• Data records
========================================================================

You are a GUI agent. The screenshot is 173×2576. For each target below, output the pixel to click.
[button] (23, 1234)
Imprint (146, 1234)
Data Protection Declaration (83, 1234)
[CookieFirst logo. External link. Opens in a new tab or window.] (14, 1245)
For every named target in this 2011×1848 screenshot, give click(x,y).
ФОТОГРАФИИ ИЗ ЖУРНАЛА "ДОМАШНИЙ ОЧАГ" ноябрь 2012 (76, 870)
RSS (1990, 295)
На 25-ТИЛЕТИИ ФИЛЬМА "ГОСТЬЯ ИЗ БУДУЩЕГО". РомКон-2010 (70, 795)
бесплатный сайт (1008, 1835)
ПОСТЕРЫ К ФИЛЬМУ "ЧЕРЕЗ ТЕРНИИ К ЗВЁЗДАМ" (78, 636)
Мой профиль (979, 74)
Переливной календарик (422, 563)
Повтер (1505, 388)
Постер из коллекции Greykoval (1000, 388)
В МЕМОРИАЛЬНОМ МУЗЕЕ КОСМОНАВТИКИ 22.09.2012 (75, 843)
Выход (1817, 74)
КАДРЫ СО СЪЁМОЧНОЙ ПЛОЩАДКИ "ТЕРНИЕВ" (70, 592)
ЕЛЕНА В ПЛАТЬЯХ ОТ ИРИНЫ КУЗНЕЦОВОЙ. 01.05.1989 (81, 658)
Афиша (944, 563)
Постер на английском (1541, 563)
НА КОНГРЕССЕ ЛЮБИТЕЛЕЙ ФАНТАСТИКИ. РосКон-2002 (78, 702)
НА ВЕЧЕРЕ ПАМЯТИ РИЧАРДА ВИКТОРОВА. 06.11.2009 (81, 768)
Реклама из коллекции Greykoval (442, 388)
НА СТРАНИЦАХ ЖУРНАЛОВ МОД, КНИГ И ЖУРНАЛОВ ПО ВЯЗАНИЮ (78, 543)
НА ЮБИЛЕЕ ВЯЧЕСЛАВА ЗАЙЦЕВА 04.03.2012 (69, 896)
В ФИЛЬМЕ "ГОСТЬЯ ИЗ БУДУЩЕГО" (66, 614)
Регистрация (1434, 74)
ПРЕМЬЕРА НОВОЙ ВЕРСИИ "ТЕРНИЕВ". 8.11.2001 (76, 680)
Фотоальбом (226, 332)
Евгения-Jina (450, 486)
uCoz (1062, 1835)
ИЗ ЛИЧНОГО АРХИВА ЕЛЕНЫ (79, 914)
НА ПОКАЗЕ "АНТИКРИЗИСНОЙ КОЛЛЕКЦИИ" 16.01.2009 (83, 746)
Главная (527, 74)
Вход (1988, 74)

========================================================================

• Description of the task
Return, word for word, every line from the top of the entries down to the line that holds "[CookieFirst logo. External", both included.

• Finished task
You are a GUI agent. The screenshot is 173×2576. For each target below, output the pixel to click.
[button] (23, 1234)
Imprint (146, 1234)
Data Protection Declaration (83, 1234)
[CookieFirst logo. External link. Opens in a new tab or window.] (14, 1245)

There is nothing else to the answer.